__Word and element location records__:
....
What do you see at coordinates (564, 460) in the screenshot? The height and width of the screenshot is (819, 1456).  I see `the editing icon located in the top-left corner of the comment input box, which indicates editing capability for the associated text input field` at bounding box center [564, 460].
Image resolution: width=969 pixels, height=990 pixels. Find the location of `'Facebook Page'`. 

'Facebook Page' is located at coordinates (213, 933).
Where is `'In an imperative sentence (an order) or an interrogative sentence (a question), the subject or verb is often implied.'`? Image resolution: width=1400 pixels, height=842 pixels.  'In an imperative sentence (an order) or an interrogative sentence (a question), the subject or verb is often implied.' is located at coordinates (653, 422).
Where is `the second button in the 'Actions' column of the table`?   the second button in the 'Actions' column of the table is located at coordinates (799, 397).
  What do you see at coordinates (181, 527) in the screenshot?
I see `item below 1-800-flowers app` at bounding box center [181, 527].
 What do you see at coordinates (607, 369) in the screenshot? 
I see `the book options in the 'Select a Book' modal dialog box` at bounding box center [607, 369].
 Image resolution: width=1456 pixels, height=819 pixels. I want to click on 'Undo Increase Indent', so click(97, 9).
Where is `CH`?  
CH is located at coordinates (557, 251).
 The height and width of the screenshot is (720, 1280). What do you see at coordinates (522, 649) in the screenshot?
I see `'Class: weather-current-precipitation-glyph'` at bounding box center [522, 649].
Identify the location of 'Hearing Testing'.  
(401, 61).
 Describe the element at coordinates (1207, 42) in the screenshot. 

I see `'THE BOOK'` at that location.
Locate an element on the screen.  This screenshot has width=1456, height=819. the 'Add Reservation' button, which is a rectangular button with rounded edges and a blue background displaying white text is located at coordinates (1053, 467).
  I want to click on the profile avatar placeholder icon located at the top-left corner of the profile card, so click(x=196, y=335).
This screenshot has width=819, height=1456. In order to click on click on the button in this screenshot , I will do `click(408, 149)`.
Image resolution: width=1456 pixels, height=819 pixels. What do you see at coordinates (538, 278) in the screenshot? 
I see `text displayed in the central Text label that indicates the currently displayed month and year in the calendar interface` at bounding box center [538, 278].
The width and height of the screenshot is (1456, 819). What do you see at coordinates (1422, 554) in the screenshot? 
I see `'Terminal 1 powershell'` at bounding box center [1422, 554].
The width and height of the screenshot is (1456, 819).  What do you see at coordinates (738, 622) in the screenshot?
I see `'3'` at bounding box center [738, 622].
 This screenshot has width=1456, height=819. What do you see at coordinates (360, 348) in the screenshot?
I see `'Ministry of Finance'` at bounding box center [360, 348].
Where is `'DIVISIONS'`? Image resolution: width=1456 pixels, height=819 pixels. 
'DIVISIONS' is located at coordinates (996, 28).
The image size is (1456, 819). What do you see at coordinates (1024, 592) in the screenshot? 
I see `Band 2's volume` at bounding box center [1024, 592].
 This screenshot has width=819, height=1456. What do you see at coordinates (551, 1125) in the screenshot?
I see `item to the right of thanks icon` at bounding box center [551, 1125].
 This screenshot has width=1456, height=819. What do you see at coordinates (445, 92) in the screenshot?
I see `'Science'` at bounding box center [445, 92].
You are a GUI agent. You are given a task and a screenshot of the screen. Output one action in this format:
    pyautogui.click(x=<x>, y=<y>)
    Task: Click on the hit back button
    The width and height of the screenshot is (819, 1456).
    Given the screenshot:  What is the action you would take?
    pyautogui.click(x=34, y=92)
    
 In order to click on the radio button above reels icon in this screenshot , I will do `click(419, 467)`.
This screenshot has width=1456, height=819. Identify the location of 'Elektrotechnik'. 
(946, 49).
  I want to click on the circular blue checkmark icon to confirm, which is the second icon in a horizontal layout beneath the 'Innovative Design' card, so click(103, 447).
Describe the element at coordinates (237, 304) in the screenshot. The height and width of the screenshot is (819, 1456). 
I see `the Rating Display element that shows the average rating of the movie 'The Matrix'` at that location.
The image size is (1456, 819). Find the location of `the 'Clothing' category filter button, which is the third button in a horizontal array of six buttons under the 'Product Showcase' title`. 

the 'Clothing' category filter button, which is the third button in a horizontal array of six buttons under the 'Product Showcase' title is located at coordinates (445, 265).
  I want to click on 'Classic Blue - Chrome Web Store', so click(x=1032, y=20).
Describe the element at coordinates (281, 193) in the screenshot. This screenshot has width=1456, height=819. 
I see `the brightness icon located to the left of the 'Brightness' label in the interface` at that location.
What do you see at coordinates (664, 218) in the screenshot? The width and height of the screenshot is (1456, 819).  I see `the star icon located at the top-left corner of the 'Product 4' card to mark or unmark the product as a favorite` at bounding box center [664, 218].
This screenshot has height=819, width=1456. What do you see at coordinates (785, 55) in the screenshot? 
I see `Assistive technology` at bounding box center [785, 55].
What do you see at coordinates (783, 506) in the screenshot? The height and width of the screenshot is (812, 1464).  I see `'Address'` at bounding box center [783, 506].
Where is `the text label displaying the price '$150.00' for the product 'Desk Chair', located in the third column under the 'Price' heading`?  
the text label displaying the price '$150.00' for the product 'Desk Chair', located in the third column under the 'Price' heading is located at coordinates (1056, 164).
....
__To do__:
Render every line of the records above as a Markdown table with two columns named Row and Line, leaving out blank lines.

__The solution__:
| Row | Line |
|---|---|
| 1 | What do you see at coordinates (564, 460) in the screenshot? The height and width of the screenshot is (819, 1456).  I see `the editing icon located in the top-left corner of the comment input box, which indicates editing capability for the associated text input field` at bounding box center [564, 460]. |
| 2 | Image resolution: width=969 pixels, height=990 pixels. Find the location of `'Facebook Page'`.  |
| 3 | 'Facebook Page' is located at coordinates (213, 933). |
| 4 | Where is `'In an imperative sentence (an order) or an interrogative sentence (a question), the subject or verb is often implied.'`? Image resolution: width=1400 pixels, height=842 pixels.  'In an imperative sentence (an order) or an interrogative sentence (a question), the subject or verb is often implied.' is located at coordinates (653, 422). |
| 5 | Where is `the second button in the 'Actions' column of the table`?   the second button in the 'Actions' column of the table is located at coordinates (799, 397). |
| 6 |   What do you see at coordinates (181, 527) in the screenshot? |
| 7 | I see `item below 1-800-flowers app` at bounding box center [181, 527]. |
| 8 |  What do you see at coordinates (607, 369) in the screenshot?  |
| 9 | I see `the book options in the 'Select a Book' modal dialog box` at bounding box center [607, 369]. |
| 10 |  Image resolution: width=1456 pixels, height=819 pixels. I want to click on 'Undo Increase Indent', so click(97, 9). |
| 11 | Where is `CH`?   |
| 12 | CH is located at coordinates (557, 251). |
| 13 |  The height and width of the screenshot is (720, 1280). What do you see at coordinates (522, 649) in the screenshot? |
| 14 | I see `'Class: weather-current-precipitation-glyph'` at bounding box center [522, 649]. |
| 15 | Identify the location of 'Hearing Testing'.   |
| 16 | (401, 61). |
| 17 |  Describe the element at coordinates (1207, 42) in the screenshot.  |
| 18 | I see `'THE BOOK'` at that location. |
| 19 | Locate an element on the screen.  This screenshot has width=1456, height=819. the 'Add Reservation' button, which is a rectangular button with rounded edges and a blue background displaying white text is located at coordinates (1053, 467). |
| 20 |   I want to click on the profile avatar placeholder icon located at the top-left corner of the profile card, so click(x=196, y=335). |
| 21 | This screenshot has width=819, height=1456. In order to click on click on the button in this screenshot , I will do `click(408, 149)`. |
| 22 | Image resolution: width=1456 pixels, height=819 pixels. What do you see at coordinates (538, 278) in the screenshot?  |
| 23 | I see `text displayed in the central Text label that indicates the currently displayed month and year in the calendar interface` at bounding box center [538, 278]. |
| 24 | The width and height of the screenshot is (1456, 819). What do you see at coordinates (1422, 554) in the screenshot?  |
| 25 | I see `'Terminal 1 powershell'` at bounding box center [1422, 554]. |
| 26 | The width and height of the screenshot is (1456, 819).  What do you see at coordinates (738, 622) in the screenshot? |
| 27 | I see `'3'` at bounding box center [738, 622]. |
| 28 |  This screenshot has width=1456, height=819. What do you see at coordinates (360, 348) in the screenshot? |
| 29 | I see `'Ministry of Finance'` at bounding box center [360, 348]. |
| 30 | Where is `'DIVISIONS'`? Image resolution: width=1456 pixels, height=819 pixels.  |
| 31 | 'DIVISIONS' is located at coordinates (996, 28). |
| 32 | The image size is (1456, 819). What do you see at coordinates (1024, 592) in the screenshot?  |
| 33 | I see `Band 2's volume` at bounding box center [1024, 592]. |
| 34 |  This screenshot has width=819, height=1456. What do you see at coordinates (551, 1125) in the screenshot? |
| 35 | I see `item to the right of thanks icon` at bounding box center [551, 1125]. |
| 36 |  This screenshot has width=1456, height=819. What do you see at coordinates (445, 92) in the screenshot? |
| 37 | I see `'Science'` at bounding box center [445, 92]. |
| 38 | You are a GUI agent. You are given a task and a screenshot of the screen. Output one action in this format: |
| 39 |     pyautogui.click(x=<x>, y=<y>) |
| 40 |     Task: Click on the hit back button |
| 41 |     The width and height of the screenshot is (819, 1456). |
| 42 |     Given the screenshot:  What is the action you would take? |
| 43 |     pyautogui.click(x=34, y=92) |
| 44 |  In order to click on the radio button above reels icon in this screenshot , I will do `click(419, 467)`. |
| 45 | This screenshot has width=1456, height=819. Identify the location of 'Elektrotechnik'.  |
| 46 | (946, 49). |
| 47 |   I want to click on the circular blue checkmark icon to confirm, which is the second icon in a horizontal layout beneath the 'Innovative Design' card, so click(103, 447). |
| 48 | Describe the element at coordinates (237, 304) in the screenshot. The height and width of the screenshot is (819, 1456).  |
| 49 | I see `the Rating Display element that shows the average rating of the movie 'The Matrix'` at that location. |
| 50 | The image size is (1456, 819). Find the location of `the 'Clothing' category filter button, which is the third button in a horizontal array of six buttons under the 'Product Showcase' title`.  |
| 51 | the 'Clothing' category filter button, which is the third button in a horizontal array of six buttons under the 'Product Showcase' title is located at coordinates (445, 265). |
| 52 |   I want to click on 'Classic Blue - Chrome Web Store', so click(x=1032, y=20). |
| 53 | Describe the element at coordinates (281, 193) in the screenshot. This screenshot has width=1456, height=819.  |
| 54 | I see `the brightness icon located to the left of the 'Brightness' label in the interface` at that location. |
| 55 | What do you see at coordinates (664, 218) in the screenshot? The width and height of the screenshot is (1456, 819).  I see `the star icon located at the top-left corner of the 'Product 4' card to mark or unmark the product as a favorite` at bounding box center [664, 218]. |
| 56 | This screenshot has height=819, width=1456. What do you see at coordinates (785, 55) in the screenshot?  |
| 57 | I see `Assistive technology` at bounding box center [785, 55]. |
| 58 | What do you see at coordinates (783, 506) in the screenshot? The height and width of the screenshot is (812, 1464).  I see `'Address'` at bounding box center [783, 506]. |
| 59 | Where is `the text label displaying the price '$150.00' for the product 'Desk Chair', located in the third column under the 'Price' heading`?   |
| 60 | the text label displaying the price '$150.00' for the product 'Desk Chair', located in the third column under the 'Price' heading is located at coordinates (1056, 164). |